Corporate governance by principle or rule

Recent developments in corporate governance policies and practices

Since the third edition of Tricker – Corporate Governance: Principles, Policies, and Practices published in February 2015, the subject has continued to evolve in regulation, policy, and practice. Some of the more significant developments include:

Corporate governance by principle or rule

In its drive to create a single capital market, the European Commission (EU) has continued its quest to harmonize corporate governance rules across member states. Inevitably, it has had to face the dilemma (3E, p477) of whether corporate governance practices should be based on principles, as in the UK’s ‘comply or explain’ approach, or determined by rules backed by law, as in Germany and many other EU states.

This is not a new problem: in 1972, the draft 5th directive, from what was then the European Economic Community would have required major companies in all member states to adopt the German two-tier board system of corporate governance, with employee directors on the supervisory board. It failed, not least because of British commitment to their unitary board system. The EU is now working on a shareholder rights directive that would apply across all member states. If enacted, it would have to be enshrined in the laws of each member state.

Around the world, if any trends can be seen, they are towards corporate governance by rules backed by legislation; for example in the Sarbanes-Oxley and the Dodds-Frank Acts in the United States. Nevertheless, the UK remains strongly committed to the principles not rules approach. In other words, companies should comply with the corporate governance code or explain why they have not done so. Britain is trying to extend this approach to the rest of Europe.

Sir Winfried Bischoff, chairman of the UK’s Financial Reporting Council (FRC), wrote (September 2015): ‘The UK Corporate Governance code recognizes the collective role of the board and makes specific mention of board members and their responsibilities – chief executives, chairmen, and non-executive and executive directors.

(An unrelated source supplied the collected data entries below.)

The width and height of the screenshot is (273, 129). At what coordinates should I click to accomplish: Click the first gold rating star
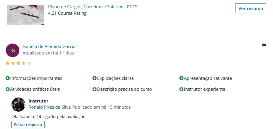[8, 63]
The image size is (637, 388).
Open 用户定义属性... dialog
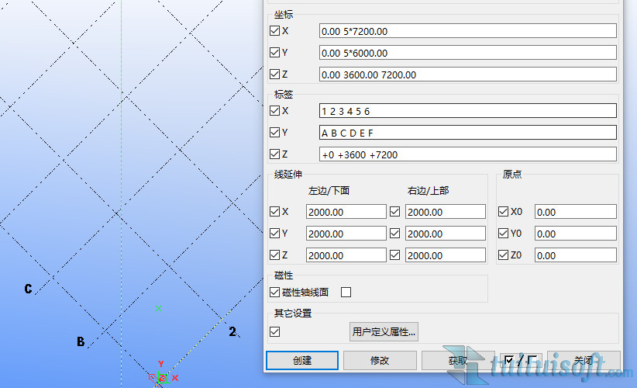[x=384, y=332]
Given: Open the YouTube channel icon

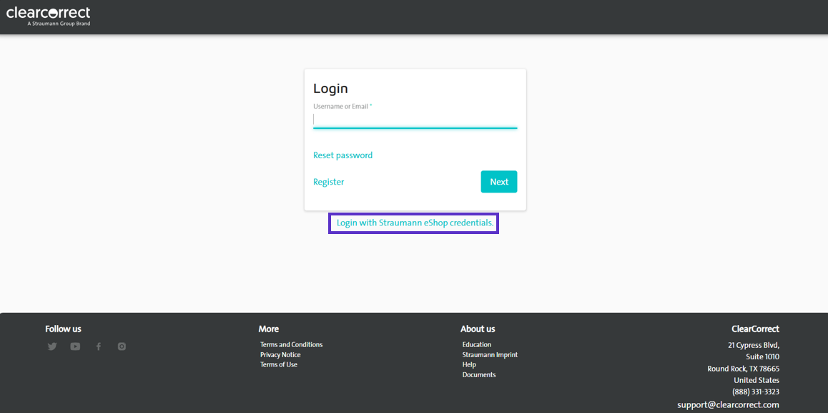Looking at the screenshot, I should pos(75,346).
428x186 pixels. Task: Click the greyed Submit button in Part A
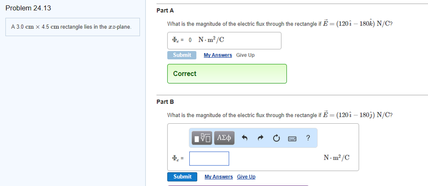click(x=181, y=55)

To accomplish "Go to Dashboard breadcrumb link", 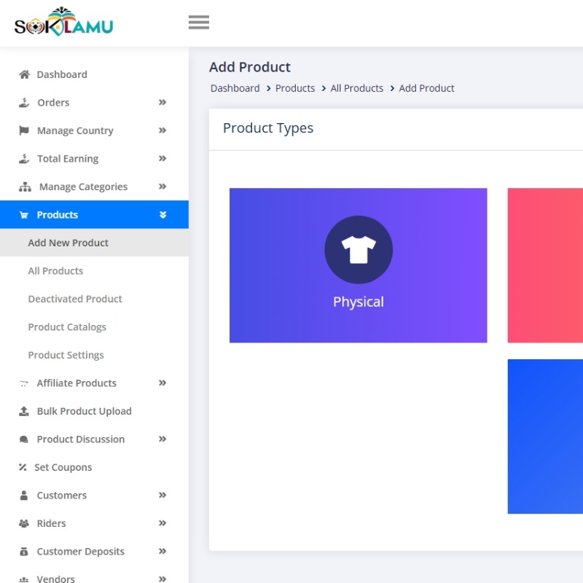I will 235,88.
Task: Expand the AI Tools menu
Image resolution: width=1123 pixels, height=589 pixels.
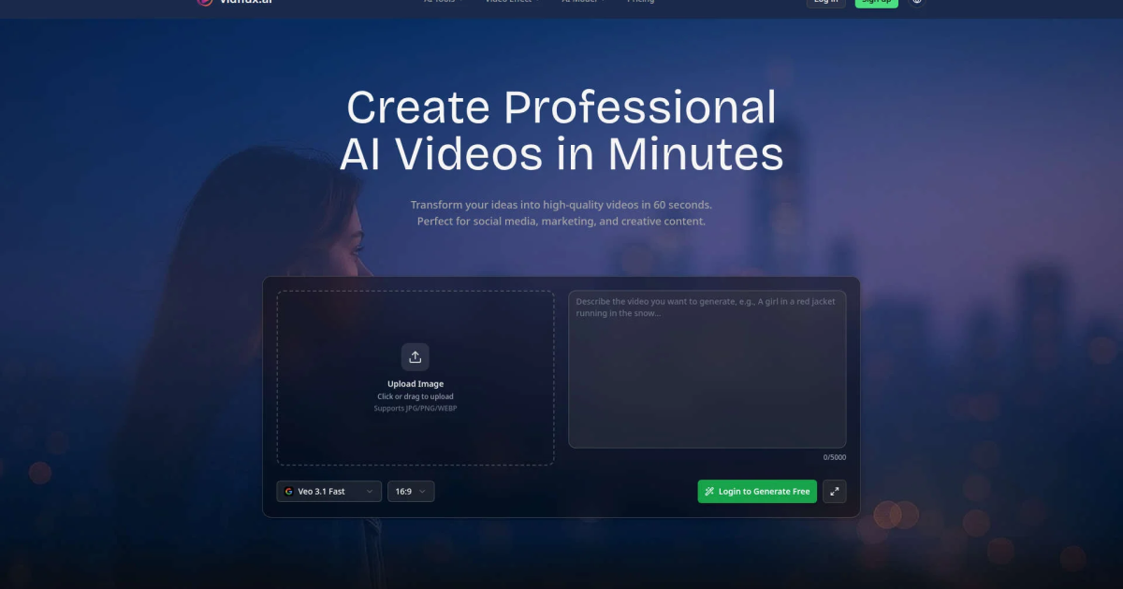Action: (444, 2)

This is the UK approach and one that Europe is now coming round to. In the last 20 years corporate governance codes have emerged across Europe as public perceptions of boardroom behaviour has widened and come under increasing scrutiny. These codes set out best practice principles for boards and generally operate on a ‘comply or explain’ basis, on the assumption that good corporate behaviour can be accomplished through transparency rather than through hard rules and unnecessary (bureaucratic) burdens.’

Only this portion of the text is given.